Mothers and fathers should use the ‘carrot and the stick’ approach to make children do the things they find boring or difficult – from going to the dentist to doing their homework, Sir James Munby said.

He suggested confiscating mobiles and electronic gadgets, grounding teenagers, and ‘threats falling short of brute force’ as suitable methods for parents to get their way.

The price of failure, the judge suggested, could be lifelong pain for the parents or even, if the children’s education or health was at stake, their removal by social workers to grow up in state care.

Sir James, who is President of the Family Division, gave his advice in a case in which two teenage girls have refused to see their father for more than six years.

Sir James, sitting in the Appeal Court with Lady Justice Black and Lord Justice Vos, said there would be no winners if the girls, aged 14 and 16, were not persuaded to restore their relationship with the father. Sir James said being a parent was tough. But he added: ‘That is what parenting is all about.

‘There are many things which they ought to do that children may not want to do or even refuse to do: going to the dentist, going to visit some “boring” elderly relative, going to school, doing homework or sitting an examination, the list is endless.

‘The parents’ job, exercising all their parental skills, techniques and stratagems – which may include use of both the carrot and the stick and, in the case of the older child, reason and argument - is to get the child to do what it does not want to do. Sir James said dealing with strong-willed teenagers could be taxing and demanding.

‘But parental responsibility does not shrivel away, merely because the child is 14 or even 16,’ he said, ‘nor does the parental obligation to take all reasonable steps to ensure that a child of that age does what it ought to be doing, and does not do what it ought not to be doing.

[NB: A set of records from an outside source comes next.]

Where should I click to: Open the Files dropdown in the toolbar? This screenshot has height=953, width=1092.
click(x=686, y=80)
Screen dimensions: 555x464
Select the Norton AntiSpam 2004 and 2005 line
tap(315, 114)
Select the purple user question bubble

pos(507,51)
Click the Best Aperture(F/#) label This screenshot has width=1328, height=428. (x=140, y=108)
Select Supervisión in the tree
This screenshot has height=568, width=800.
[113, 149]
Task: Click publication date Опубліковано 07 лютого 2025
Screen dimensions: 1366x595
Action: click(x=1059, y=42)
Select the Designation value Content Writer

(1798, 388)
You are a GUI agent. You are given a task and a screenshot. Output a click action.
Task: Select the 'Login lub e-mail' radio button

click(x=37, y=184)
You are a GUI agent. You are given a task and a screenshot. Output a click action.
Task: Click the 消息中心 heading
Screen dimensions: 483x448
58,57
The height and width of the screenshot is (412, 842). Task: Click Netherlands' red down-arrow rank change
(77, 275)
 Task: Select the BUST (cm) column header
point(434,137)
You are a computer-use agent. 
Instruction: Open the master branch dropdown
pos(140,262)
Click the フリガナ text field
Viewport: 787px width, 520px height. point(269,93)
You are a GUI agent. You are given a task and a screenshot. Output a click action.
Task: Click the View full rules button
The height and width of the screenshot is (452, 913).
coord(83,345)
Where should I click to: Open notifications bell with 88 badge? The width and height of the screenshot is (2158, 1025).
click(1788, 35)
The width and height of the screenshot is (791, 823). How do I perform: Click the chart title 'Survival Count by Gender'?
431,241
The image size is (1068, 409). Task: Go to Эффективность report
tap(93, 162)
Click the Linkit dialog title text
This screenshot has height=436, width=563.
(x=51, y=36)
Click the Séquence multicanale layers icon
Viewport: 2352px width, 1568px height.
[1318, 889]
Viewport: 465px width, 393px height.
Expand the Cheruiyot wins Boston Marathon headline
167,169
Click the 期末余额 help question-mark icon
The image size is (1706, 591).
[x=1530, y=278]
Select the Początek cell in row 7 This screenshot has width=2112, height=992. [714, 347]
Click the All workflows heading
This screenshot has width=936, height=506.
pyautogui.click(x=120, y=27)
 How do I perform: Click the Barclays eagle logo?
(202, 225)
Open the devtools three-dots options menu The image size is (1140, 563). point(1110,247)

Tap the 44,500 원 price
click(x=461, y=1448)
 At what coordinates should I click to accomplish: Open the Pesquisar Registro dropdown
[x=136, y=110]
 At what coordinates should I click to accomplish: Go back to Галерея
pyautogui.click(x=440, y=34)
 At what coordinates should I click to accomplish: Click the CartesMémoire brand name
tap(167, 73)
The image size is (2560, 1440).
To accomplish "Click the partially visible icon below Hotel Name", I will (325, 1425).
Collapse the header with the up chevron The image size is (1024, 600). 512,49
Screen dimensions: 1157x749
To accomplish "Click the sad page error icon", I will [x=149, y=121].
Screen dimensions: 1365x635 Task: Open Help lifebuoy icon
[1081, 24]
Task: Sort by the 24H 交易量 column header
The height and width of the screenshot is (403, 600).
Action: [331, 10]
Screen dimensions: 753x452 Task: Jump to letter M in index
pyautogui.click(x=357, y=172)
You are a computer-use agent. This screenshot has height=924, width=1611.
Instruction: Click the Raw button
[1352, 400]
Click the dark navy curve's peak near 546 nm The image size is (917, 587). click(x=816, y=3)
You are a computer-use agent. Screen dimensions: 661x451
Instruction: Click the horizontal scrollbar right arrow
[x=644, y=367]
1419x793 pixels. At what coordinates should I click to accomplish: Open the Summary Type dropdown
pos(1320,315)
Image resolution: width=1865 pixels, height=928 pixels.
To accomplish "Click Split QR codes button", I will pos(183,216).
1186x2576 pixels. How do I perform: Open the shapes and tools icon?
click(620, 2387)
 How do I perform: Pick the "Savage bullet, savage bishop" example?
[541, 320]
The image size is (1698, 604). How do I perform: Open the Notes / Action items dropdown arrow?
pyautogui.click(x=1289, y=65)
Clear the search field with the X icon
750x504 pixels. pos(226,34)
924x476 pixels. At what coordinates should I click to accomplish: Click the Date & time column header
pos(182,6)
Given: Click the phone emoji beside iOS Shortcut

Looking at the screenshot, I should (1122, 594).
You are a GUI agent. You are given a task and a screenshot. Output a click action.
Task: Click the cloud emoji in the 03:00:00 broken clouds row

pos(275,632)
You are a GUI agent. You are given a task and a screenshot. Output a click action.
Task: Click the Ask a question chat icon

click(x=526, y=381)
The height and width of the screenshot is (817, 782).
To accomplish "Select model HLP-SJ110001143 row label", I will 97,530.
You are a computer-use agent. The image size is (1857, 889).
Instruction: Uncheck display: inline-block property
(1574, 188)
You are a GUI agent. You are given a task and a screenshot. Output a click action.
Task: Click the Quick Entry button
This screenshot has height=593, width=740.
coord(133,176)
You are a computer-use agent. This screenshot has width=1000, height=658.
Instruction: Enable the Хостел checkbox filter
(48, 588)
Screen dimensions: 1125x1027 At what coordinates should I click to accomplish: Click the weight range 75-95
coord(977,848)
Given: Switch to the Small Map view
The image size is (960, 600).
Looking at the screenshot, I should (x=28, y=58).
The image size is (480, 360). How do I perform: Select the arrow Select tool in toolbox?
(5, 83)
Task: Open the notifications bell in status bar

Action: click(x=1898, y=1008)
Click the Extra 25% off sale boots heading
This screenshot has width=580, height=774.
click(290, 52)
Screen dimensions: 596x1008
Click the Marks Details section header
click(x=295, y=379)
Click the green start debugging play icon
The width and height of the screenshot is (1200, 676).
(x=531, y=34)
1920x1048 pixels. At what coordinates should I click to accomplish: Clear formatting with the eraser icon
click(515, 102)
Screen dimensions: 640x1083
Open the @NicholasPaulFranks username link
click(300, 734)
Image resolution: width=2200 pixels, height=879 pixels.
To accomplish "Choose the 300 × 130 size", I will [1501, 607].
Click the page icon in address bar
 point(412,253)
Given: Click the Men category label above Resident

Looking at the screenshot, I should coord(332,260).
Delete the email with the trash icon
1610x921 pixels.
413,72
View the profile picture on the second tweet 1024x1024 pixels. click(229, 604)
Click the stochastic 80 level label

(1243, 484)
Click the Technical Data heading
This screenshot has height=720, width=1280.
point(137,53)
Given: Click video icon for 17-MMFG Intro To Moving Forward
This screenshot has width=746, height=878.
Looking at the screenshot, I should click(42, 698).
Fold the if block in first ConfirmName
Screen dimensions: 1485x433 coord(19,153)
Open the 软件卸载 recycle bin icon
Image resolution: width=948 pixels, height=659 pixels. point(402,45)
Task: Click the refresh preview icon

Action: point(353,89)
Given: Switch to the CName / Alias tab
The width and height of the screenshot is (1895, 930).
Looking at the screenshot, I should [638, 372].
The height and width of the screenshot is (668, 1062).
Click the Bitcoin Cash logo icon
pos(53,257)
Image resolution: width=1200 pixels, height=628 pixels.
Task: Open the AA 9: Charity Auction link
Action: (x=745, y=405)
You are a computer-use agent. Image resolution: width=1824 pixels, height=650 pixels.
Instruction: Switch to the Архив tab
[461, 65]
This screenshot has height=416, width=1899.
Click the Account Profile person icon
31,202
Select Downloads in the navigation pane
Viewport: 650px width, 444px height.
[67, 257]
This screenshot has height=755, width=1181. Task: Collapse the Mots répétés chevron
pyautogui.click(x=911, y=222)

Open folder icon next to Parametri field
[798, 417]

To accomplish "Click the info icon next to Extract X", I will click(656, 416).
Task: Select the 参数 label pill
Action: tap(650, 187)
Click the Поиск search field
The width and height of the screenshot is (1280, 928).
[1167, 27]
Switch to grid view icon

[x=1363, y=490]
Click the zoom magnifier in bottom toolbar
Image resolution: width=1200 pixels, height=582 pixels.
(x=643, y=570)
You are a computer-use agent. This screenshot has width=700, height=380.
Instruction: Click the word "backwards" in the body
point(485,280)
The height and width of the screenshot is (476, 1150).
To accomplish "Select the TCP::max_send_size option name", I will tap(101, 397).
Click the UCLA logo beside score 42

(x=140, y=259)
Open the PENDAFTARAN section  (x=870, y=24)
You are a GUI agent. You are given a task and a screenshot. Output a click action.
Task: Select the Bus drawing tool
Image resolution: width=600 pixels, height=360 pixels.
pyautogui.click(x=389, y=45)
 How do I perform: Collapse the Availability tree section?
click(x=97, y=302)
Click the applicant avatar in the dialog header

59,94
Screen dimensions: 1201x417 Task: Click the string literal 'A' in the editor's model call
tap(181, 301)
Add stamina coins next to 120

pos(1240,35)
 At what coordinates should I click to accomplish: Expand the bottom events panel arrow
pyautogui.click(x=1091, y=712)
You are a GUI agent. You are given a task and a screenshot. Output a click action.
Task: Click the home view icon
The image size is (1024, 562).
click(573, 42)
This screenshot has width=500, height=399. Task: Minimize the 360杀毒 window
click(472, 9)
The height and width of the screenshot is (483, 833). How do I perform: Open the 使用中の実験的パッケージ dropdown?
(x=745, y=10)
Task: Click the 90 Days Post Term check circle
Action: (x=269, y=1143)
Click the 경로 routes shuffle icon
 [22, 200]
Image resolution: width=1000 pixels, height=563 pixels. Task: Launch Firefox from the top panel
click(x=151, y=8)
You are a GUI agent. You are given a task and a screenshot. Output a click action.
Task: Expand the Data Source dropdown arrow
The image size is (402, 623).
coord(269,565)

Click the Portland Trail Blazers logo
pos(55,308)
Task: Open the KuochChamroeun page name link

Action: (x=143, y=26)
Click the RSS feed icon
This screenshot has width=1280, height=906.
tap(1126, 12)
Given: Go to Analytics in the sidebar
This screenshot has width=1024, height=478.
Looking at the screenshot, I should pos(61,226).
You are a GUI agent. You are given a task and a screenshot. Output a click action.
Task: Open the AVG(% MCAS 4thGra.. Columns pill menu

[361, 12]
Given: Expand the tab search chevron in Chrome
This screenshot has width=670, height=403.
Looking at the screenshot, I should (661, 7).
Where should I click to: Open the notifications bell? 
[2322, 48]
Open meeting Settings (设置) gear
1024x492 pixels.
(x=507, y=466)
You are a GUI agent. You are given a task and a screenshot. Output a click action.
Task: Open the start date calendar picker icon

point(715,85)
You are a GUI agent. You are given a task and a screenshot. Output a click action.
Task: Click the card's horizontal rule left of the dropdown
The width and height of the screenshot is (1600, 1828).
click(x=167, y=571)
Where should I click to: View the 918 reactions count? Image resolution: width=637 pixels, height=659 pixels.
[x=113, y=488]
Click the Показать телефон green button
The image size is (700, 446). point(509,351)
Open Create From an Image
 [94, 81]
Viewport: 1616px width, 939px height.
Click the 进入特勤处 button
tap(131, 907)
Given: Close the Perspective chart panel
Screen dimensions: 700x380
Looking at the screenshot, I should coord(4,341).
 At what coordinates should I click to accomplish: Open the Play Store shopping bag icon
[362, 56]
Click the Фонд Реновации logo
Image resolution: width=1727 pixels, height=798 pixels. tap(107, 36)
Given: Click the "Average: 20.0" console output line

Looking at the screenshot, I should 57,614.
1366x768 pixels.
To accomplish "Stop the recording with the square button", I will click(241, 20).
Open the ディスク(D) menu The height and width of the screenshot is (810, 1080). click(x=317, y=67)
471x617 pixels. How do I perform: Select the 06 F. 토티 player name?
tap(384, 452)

‘What one can reasonably demand – not merely as a matter of law but also and much more fundamentally as a matter of natural parental obligation – is that the parent, by argument, persuasion, cajolement, blandishments, inducements, sanctions – for example, “grounding” or the confiscation of mobile phones, computers or other electronic equipment – or threats falling short of brute force, or by a combination of them, does their level best to ensure compliance.’

He added: ‘That is what one would expect of a parent whose rebellious teenage child is foolishly refusing to do GCSEs or A-levels or “dropping out” into a life of drug-fuelled crime.Why should we expect any less of a parent whose rebellious teenage child is refusing to see her father?’

The estrangement of the girls from their father began in 2008 when on a weekend visit the father’s new wife grabbed and pushed one of them during a row.

The mother asked for contact with the father to be stopped.

Sir James said of the parents: ‘Unless they can, as they must, even at this late stage, sort things out, the future for all of them is bleak. There will be no winners here; all will be losers.’

The girls had a distorted and damaging opinion of their father, he added.

However, he said, sooner or later the teenagers would discover the truth.

‘What will the children think, how will they react, when they discover, as one day they will, that their father is not the man they currently believe him to be?’ he asked.

‘Will they then turn against their mother? Will they reject both parents? The mother needs to ponder these questions and think hard about what the answers might be.’

Nevertheless, the judges rejected the father’s appeal against an earlier court ruling which said he had no right to contact with the girls.

But despite what the ruling says, the court called on the mother to take it upon herself to rebuild family ties.